(DATA FOR THIS TASK begins)

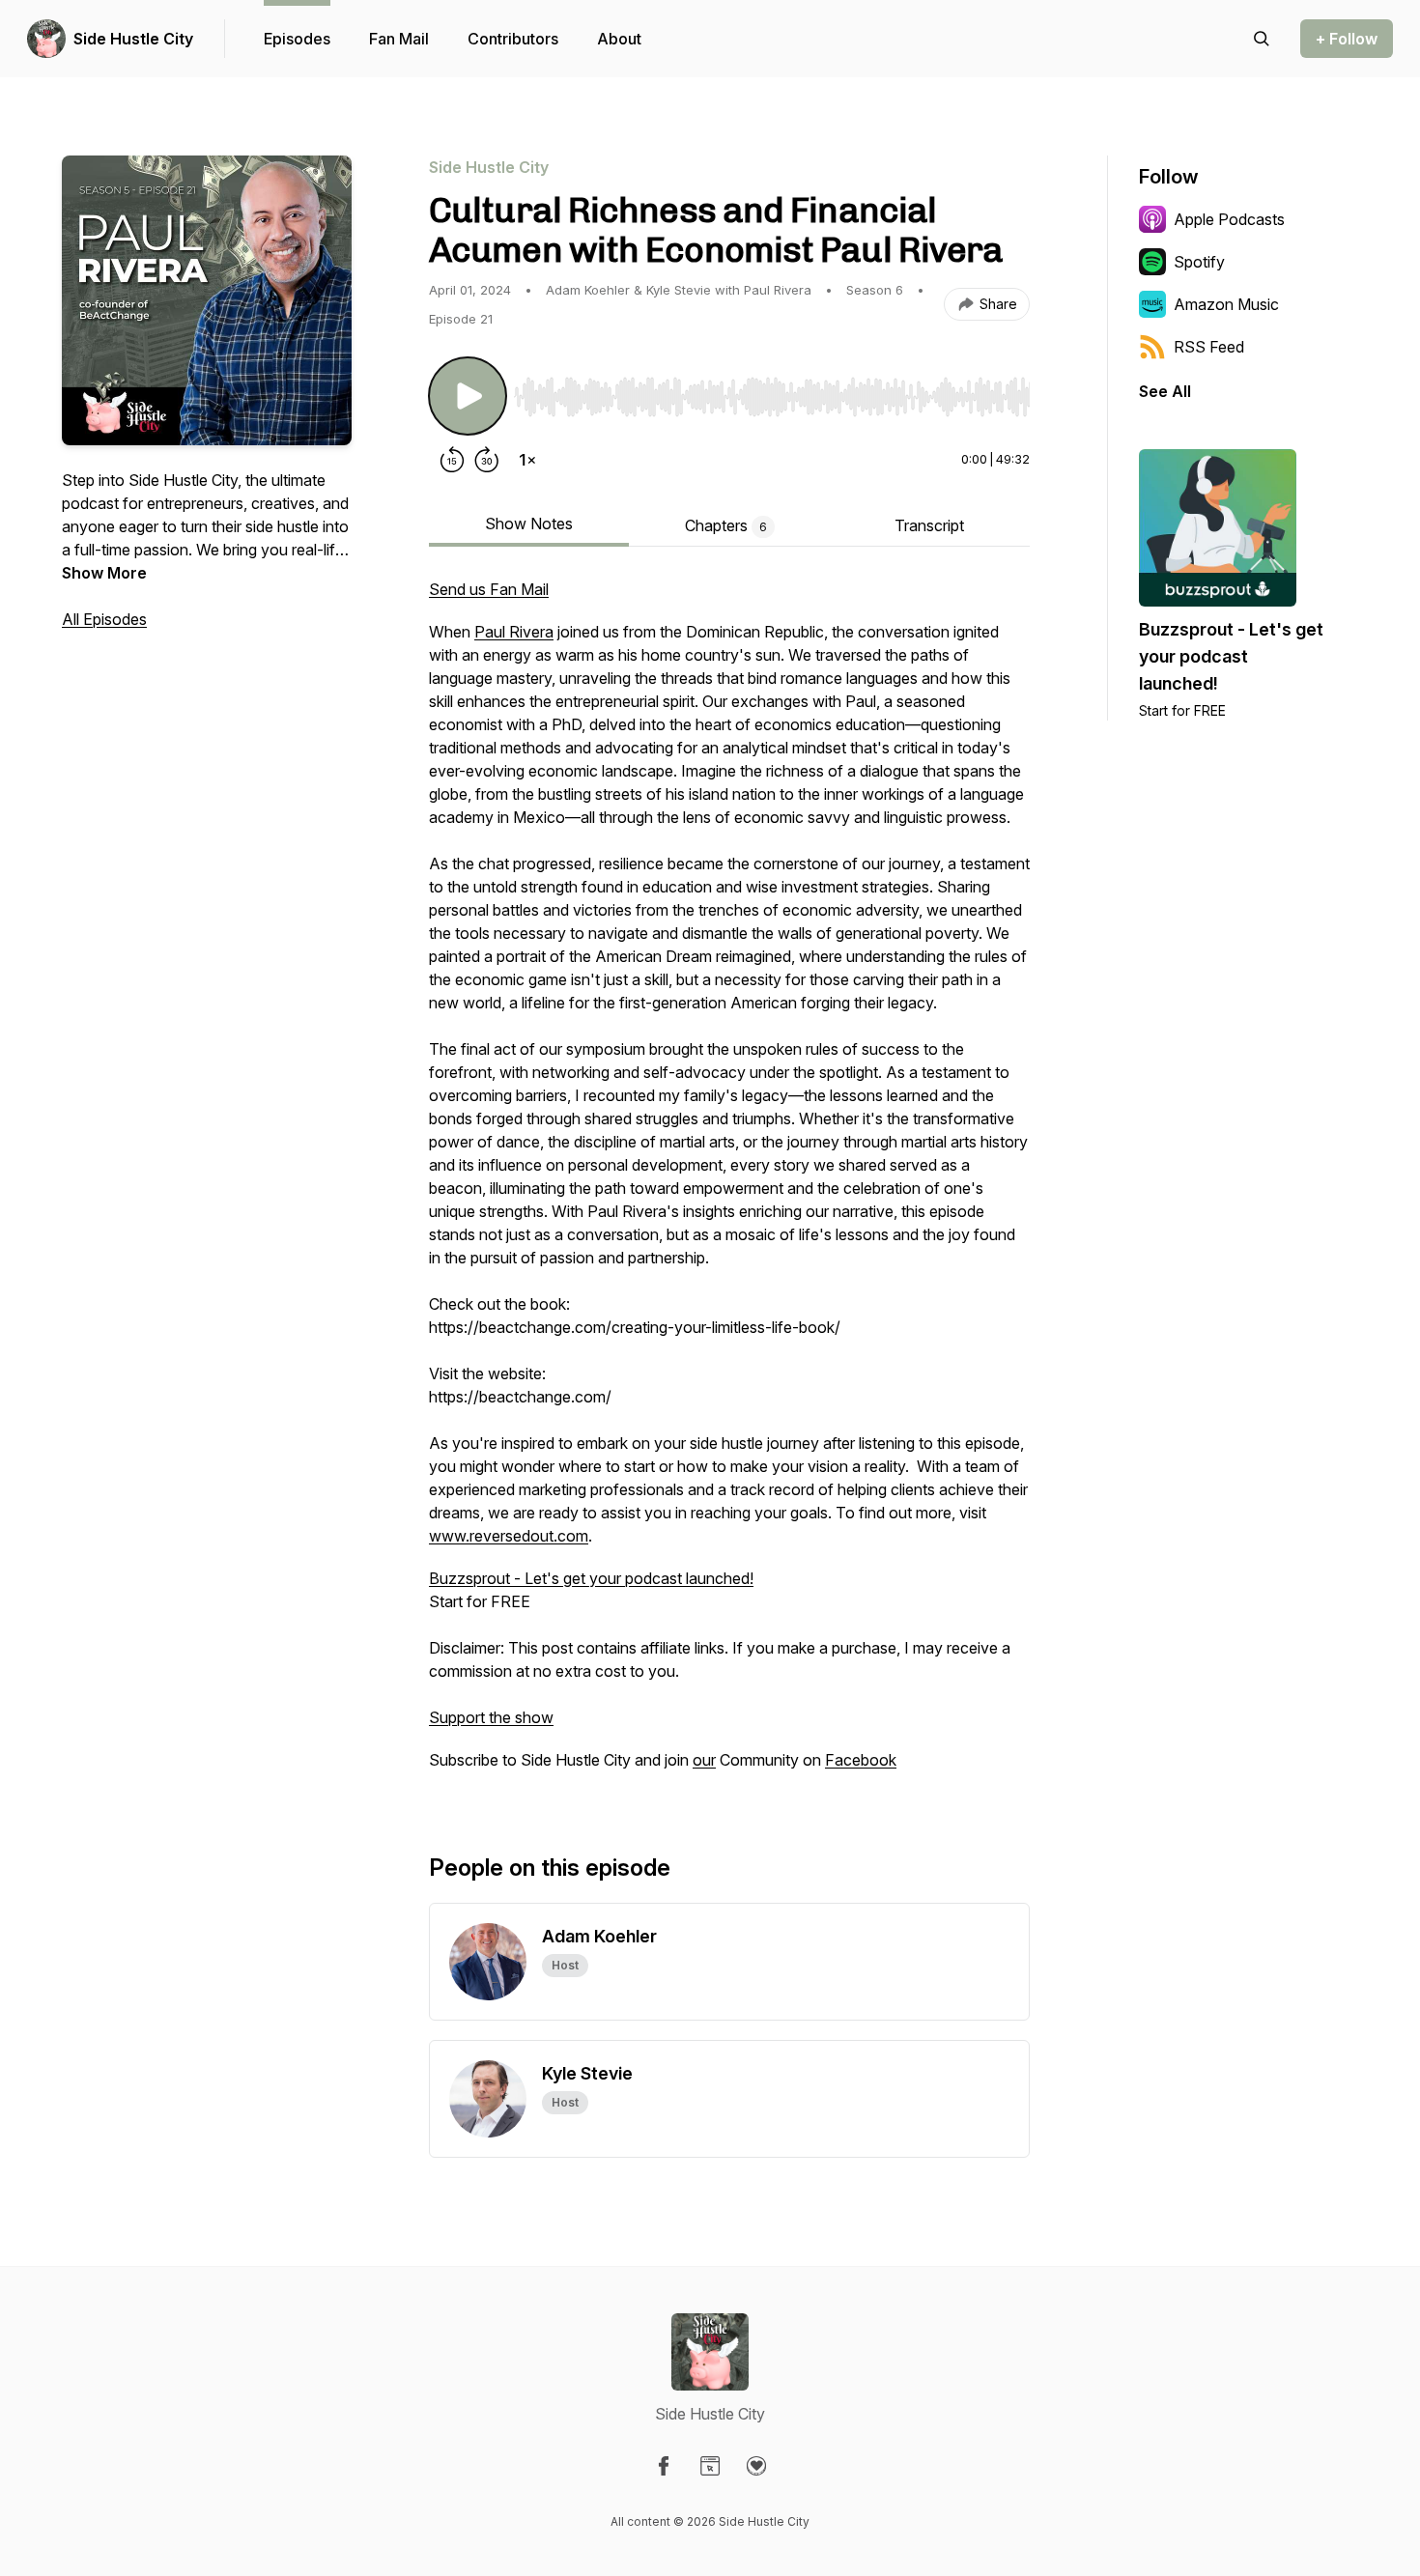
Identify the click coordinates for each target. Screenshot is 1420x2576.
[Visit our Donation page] (756, 2466)
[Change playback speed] (527, 459)
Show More (104, 572)
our (704, 1759)
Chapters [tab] (726, 525)
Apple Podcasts (1229, 219)
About (619, 38)
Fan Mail (399, 38)
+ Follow (1346, 38)
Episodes (297, 38)
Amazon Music (1226, 304)
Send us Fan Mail (489, 589)
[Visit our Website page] (710, 2466)
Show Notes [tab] (529, 523)
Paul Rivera (514, 631)
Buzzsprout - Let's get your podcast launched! (591, 1578)
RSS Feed (1209, 346)
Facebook (860, 1759)
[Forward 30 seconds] (486, 459)
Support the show (491, 1717)
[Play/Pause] (467, 396)
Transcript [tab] (929, 525)
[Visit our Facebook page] (663, 2466)
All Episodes (104, 619)
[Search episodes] (1261, 38)
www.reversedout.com (508, 1535)
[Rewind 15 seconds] (452, 459)
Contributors (513, 38)
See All (1165, 391)
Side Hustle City (133, 38)
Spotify (1199, 261)
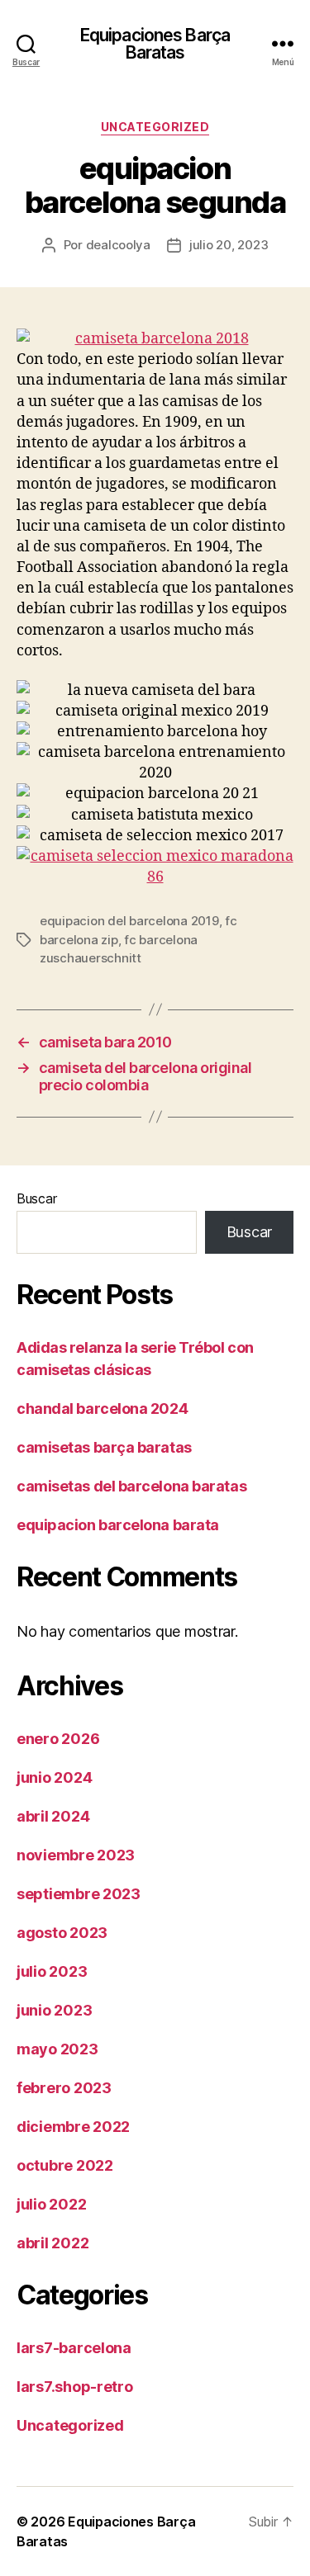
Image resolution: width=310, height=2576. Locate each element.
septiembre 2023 (79, 1893)
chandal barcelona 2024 (102, 1408)
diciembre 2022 (73, 2126)
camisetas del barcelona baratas (131, 1486)
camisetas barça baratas (104, 1447)
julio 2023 (52, 1971)
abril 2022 (52, 2243)
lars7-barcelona (74, 2347)
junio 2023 (54, 2010)
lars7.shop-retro (75, 2386)
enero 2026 (58, 1738)
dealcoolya (118, 245)
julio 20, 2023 (228, 245)
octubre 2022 (65, 2165)
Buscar (36, 1198)
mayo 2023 (57, 2049)
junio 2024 (54, 1777)
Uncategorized (155, 127)
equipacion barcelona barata (118, 1525)
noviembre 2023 (76, 1855)
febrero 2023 (64, 2087)
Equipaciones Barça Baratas (155, 43)
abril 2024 (53, 1816)
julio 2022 (51, 2204)
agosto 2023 (62, 1932)
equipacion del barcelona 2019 (129, 921)
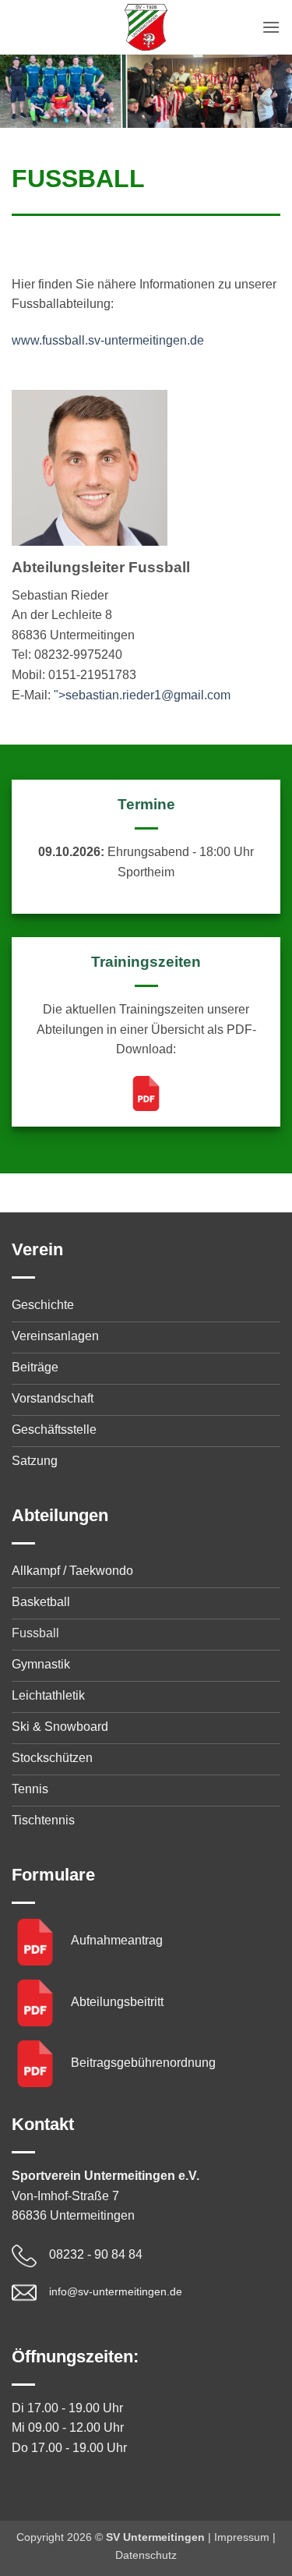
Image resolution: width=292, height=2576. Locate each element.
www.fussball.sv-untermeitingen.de (108, 340)
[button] (271, 27)
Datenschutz (146, 2555)
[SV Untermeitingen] (146, 27)
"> (142, 695)
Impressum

(DATA FOR THIS TASK ends)

EXERCISE DESCRIPTION →
Quote the entries in full. Any image among them is to be omitted from the copy.

RESULT OF THIS EXERCISE →
Identify the click coordinates for each target. Screenshot is 1420x2576.
[Visit our Donation page] (756, 2466)
[Change playback speed] (527, 459)
Show More (104, 572)
our (704, 1759)
Chapters [tab] (726, 525)
Apple Podcasts (1229, 219)
About (619, 38)
Fan Mail (399, 38)
+ Follow (1346, 38)
Episodes (297, 38)
Amazon Music (1226, 304)
Send us Fan Mail (489, 589)
[Visit our Website page] (710, 2466)
Show Notes [tab] (529, 523)
Paul Rivera (514, 631)
Buzzsprout - Let's get your podcast launched! (591, 1578)
RSS Feed (1209, 346)
Facebook (860, 1759)
[Forward 30 seconds] (486, 459)
Support the show (491, 1717)
[Play/Pause] (467, 396)
Transcript [tab] (929, 525)
[Visit our Facebook page] (663, 2466)
All Episodes (104, 619)
[Search episodes] (1261, 38)
www.reversedout.com (508, 1535)
[Rewind 15 seconds] (452, 459)
Contributors (513, 38)
See All (1165, 391)
Side Hustle City (133, 38)
Spotify (1199, 261)
Image resolution: width=310, height=2576. Locate each element.
septiembre 2023 (79, 1893)
chandal barcelona 2024 (102, 1408)
diciembre 2022 (73, 2126)
camisetas del barcelona baratas (131, 1486)
camisetas barça baratas (104, 1447)
julio 2023 (52, 1971)
abril 2022 (52, 2243)
lars7-barcelona (74, 2347)
junio 2023 (54, 2010)
lars7.shop-retro (75, 2386)
enero 2026 (58, 1738)
dealcoolya (118, 245)
julio 20, 2023 (228, 245)
octubre 2022 (65, 2165)
Buscar (36, 1198)
mayo 2023 (57, 2049)
junio 2024 (54, 1777)
Uncategorized (155, 127)
equipacion barcelona barata (118, 1525)
noviembre 2023 (76, 1855)
febrero 2023 (64, 2087)
Equipaciones Barça Baratas (155, 43)
abril 2024 (53, 1816)
julio 2022 (51, 2204)
agosto 2023 (62, 1932)
equipacion del barcelona 2019 (129, 921)
Image resolution: width=292, height=2576. Locate each element.
www.fussball.sv-untermeitingen.de (108, 340)
[button] (271, 27)
Datenschutz (146, 2555)
[SV Untermeitingen] (146, 27)
"> (142, 695)
Impressum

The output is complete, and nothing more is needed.